Un tel glissement sémantique n’est pas sans conséquence. Lorsqu’un concept en vient à englober indistinctement des réalités aussi diverses que des associations communautaires, des militants antiracistes ou de simples croyants, il cesse d’éclairer le réel pour devenir un vecteur de suspicion. Le débat ne porte alors plus seulement sur l’existence d’un phénomène, mais sur les critères mêmes qui permettent de le définir : s’agit-il d’un projet politique structuré ou d’une inquiétude identitaire projetée sur certaines minorités ?

À cela s’ajoute un élément souvent peu discuté : il ne semble pas exister à ce jour de cartographie claire, officielle et largement consensuelle permettant d’identifier au Québec des organisations structurées comme étant des branches formelles des Frères musulmans. Dans ce contexte, l’usage du terme « frérisme » requiert la prudence et une distinction rigoureuse entre liens organisationnels formels, références doctrinales, formes d’engagement politique et stratégies discursives de représentation. Il serait tout aussi réducteur de nier l’existence de courants ou de figures s’inscrivant à des degrés divers dans cet héritage idéologique, à l’instar des associations et mosquées liées à la Muslim Association of Canada.

Cela dit, un écart persistant apparaît entre ces référents doctrinaux et la réalité sociologique observée sur le terrain.

D’un côté, nier l’existence de courants islamistes politiques revient à ignorer une part du réel ; de l’autre, étendre indéfiniment cette catégorie jusqu’à y inclure toute expression visible de l’islam contribue à nourrir une suspicion généralisée, aux effets potentiellement délétères pour la cohésion sociale.

Or, les dynamiques contemporaines suggèrent plutôt un affaiblissement relatif de ces mouvements. Ils ne disposent plus du rôle structurant qu’ils ont pu exercer dans la socialisation religieuse par le passé. Les trajectoires spirituelles tendent désormais à s’individualiser : les croyants s’approprient les discours religieux de manière sélective, souvent détachée de toute structure organisationnelle stable.
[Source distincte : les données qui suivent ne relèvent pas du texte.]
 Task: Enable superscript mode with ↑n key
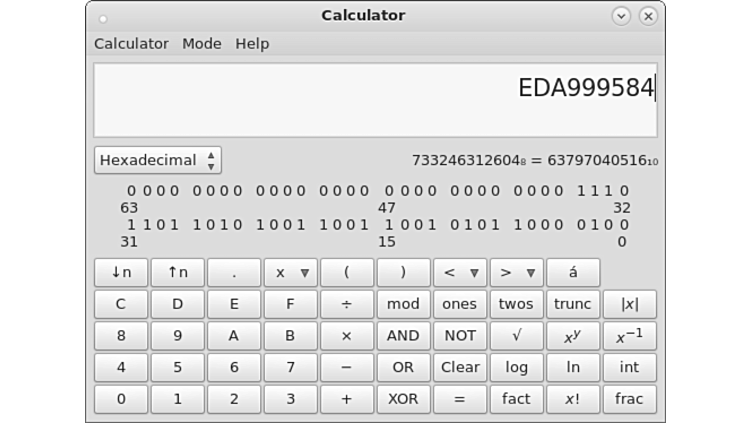click(x=177, y=272)
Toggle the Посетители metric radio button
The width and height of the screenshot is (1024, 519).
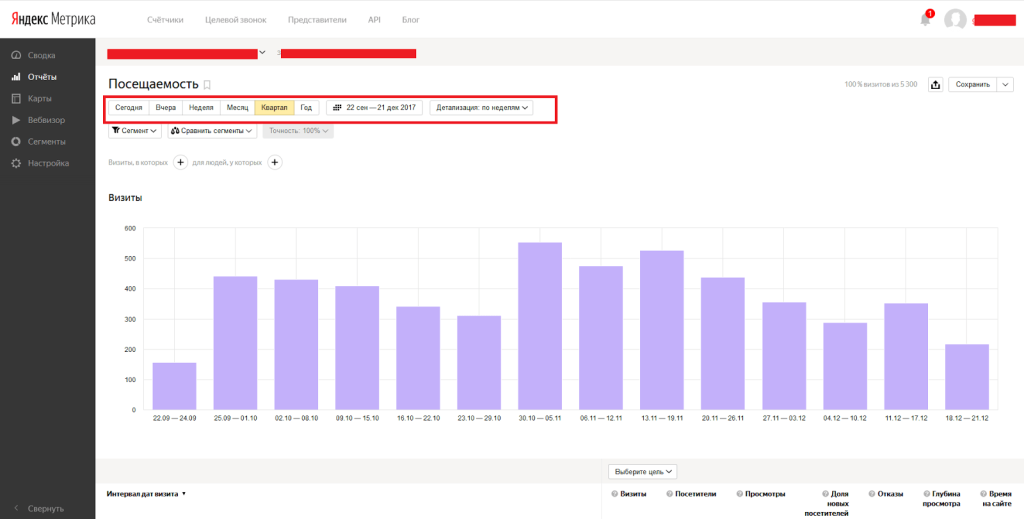[x=669, y=494]

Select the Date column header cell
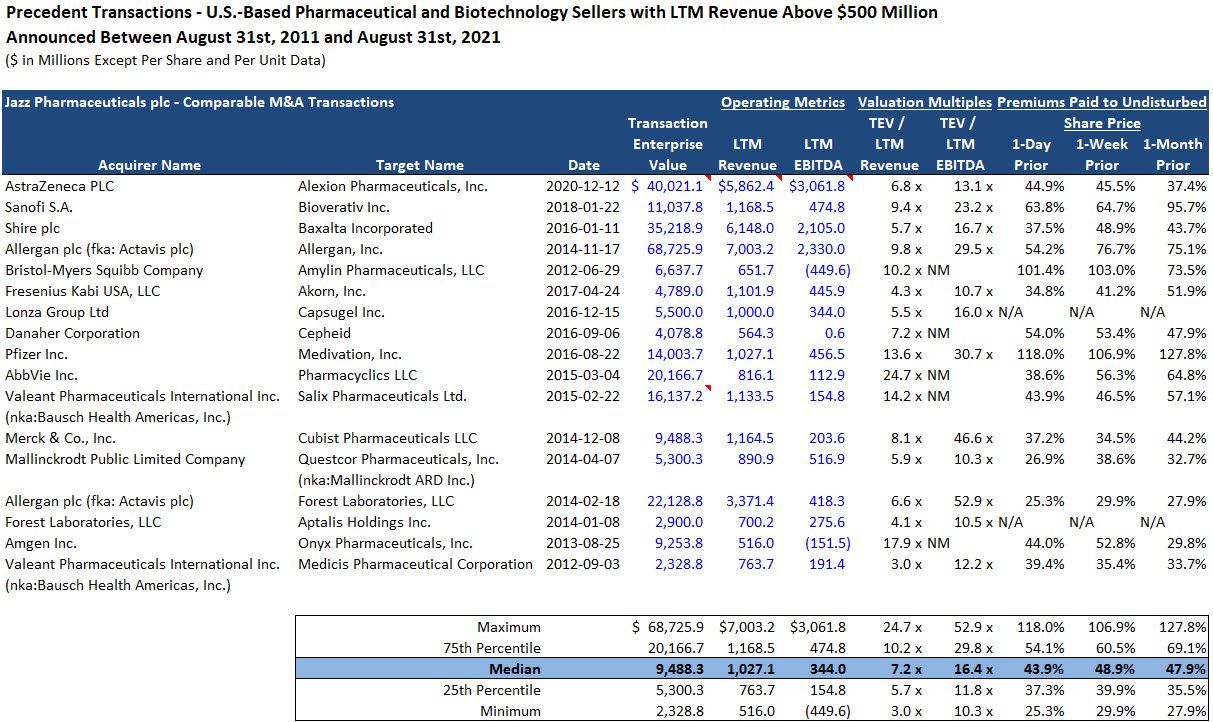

Cette évolution, que l’on peut rapprocher des analyses de la « modernité liquide », témoigne d’une recomposition des formes de religiosité.

Parallèlement, ces mouvements font face à des contraintes internes importantes : recul de l’engagement militant, vieillissement de leurs cadres, décalage croissant entre leurs modes d’organisation et les attentes des nouvelles générations. Leur action apparaît souvent davantage orientée vers la gestion de leurs structures et leur reconnaissance par les pouvoirs en place que vers un projet structuré de transformation sociale.

Enfin, leur inscription dans l’environnement québécois et canadien — notamment par leurs interactions avec les institutions publiques — a favorisé des formes d’adaptation et de pragmatisme, atténuant en partie leur idéologie initiale.

Par conséquent, l’usage imprécis du terme « frérisme » s’inscrit dans une dynamique plus large de polarisation du débat public. Une société qui souhaite débattre sereinement doit être en mesure de distinguer entre la critique d’une idéologie politico-religieuse et la stigmatisation d’une population. Faute de quoi, elle risque de substituer à l’analyse des réalités complexes une lecture simplifiée et anxiogène.

En définitive, la crainte du « frérisme » apparaît souvent disproportionnée au regard de son influence réelle et de sa capacité effective de mobilisation. Le débat public gagnerait en rigueur s’il s’appuyait davantage sur une analyse empirique des réalités sociales que sur des catégories floues ou surinvesties idéologiquement.

À défaut de précision, les mots n’éclairent plus le réel — ils en deviennent la déformation.